Object templates

Design templates, styles, & page layouts

An object template is a normal Author-it object, except you use it to control the properties of other objects. When you create a new object you can base it on a template with a particular set of properties — the object inherits the settings from that template. For example, when you create a new book you'll base it on a particular book template, such as User Manual or Training Guide. When you create a topic you base it on a particular topic template, such as Chapter, Normal, or Procedure (your choice is based on the content you'll add to the topic). Each type of object has one or more templates you can choose from.

Administrators can set up templates so that objects inherit any number of their properties, and can control whether inherited properties can be customized or edited.

Using a templates makes creating and updating content easy:

  • Authors don't need to spend time manually selecting an object's properties.
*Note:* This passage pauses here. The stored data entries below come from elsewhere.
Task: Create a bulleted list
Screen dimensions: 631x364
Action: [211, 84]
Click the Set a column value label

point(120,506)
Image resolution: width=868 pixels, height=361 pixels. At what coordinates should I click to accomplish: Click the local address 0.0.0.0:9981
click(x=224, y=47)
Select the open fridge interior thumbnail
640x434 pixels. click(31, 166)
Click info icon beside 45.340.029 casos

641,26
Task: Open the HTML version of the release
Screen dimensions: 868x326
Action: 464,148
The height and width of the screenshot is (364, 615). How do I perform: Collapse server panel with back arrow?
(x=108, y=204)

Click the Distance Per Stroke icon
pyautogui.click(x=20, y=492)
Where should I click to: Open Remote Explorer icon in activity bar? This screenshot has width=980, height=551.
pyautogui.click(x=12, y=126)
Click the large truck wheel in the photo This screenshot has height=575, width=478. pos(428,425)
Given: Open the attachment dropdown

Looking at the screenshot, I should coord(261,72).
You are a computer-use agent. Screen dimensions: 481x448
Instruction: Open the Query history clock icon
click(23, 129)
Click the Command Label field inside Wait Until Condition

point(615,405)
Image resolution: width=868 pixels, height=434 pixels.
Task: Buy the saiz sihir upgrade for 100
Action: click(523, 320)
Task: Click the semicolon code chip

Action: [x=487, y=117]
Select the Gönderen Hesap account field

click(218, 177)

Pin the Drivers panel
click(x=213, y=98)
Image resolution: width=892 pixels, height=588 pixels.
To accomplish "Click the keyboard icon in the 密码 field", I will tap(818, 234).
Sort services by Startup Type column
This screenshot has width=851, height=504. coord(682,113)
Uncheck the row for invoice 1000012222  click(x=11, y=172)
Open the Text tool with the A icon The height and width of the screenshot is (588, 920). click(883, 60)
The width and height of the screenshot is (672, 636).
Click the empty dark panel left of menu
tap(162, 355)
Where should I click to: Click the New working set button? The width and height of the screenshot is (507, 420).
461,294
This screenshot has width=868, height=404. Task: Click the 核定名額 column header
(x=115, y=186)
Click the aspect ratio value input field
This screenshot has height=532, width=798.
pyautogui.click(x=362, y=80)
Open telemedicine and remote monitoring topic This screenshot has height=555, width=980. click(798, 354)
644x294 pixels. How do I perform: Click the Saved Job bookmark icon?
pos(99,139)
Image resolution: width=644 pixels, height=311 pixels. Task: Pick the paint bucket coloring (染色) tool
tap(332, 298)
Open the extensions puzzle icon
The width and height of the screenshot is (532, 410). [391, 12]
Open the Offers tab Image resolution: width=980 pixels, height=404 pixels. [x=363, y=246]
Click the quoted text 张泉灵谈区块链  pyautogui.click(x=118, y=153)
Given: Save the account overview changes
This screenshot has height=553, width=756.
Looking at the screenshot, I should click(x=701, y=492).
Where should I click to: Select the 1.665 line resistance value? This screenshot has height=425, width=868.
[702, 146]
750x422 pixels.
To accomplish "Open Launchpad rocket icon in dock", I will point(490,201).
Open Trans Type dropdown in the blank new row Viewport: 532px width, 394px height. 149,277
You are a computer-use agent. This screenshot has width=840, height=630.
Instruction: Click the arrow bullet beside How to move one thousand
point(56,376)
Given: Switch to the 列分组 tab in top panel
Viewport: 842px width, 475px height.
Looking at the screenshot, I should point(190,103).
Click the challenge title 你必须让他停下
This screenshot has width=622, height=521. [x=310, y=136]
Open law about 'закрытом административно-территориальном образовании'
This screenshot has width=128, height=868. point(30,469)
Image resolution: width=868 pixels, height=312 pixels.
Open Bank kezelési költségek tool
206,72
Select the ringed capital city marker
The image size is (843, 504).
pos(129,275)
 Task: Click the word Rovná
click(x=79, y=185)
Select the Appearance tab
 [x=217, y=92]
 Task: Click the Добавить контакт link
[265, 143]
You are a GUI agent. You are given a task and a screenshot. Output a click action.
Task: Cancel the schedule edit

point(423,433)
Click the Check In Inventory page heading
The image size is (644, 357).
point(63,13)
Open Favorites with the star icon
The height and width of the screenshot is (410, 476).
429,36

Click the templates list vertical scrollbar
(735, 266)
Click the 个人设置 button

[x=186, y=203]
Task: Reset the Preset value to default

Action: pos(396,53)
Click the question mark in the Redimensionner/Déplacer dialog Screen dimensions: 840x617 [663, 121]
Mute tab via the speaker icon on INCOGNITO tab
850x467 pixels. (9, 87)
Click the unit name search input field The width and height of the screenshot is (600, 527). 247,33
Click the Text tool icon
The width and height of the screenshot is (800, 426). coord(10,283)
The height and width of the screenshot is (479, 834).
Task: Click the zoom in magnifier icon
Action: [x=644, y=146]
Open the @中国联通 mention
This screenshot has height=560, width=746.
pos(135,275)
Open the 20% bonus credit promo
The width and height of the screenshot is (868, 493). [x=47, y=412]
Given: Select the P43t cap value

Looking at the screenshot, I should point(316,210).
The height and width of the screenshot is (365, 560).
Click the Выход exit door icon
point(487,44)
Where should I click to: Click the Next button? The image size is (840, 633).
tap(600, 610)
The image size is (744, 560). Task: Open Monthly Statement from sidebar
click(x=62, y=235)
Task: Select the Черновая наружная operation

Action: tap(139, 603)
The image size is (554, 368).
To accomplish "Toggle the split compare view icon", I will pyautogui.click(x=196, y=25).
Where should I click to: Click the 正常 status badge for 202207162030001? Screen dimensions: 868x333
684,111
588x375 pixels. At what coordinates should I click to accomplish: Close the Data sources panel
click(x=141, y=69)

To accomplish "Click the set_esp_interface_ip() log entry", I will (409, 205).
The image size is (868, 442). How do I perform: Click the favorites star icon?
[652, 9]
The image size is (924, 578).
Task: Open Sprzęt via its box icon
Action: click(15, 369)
Objects will automatically inherit properties from the template they're based on.
  • If an author or administrator updates a template's properties, Author-it will update the properties of any object based on that template. That saves time, and ensures consistency across objects.
  • Templates provide extra information about an object's content, making it easier to search for and find the object you need. For example, it may make sense for some topics to use the same description. The description ACME Products could be useful for a reference topic, a chapter title, and a Honeycomb slide. By checking these topics' templates, you'll be able to easily tell them apart, despite the topics having the same description.
  • Templates can be used with structure templates to enforce structured authoring. Structured authoring ensures consistency across your content, and provides content blueprints for authors, which make it easier to create content.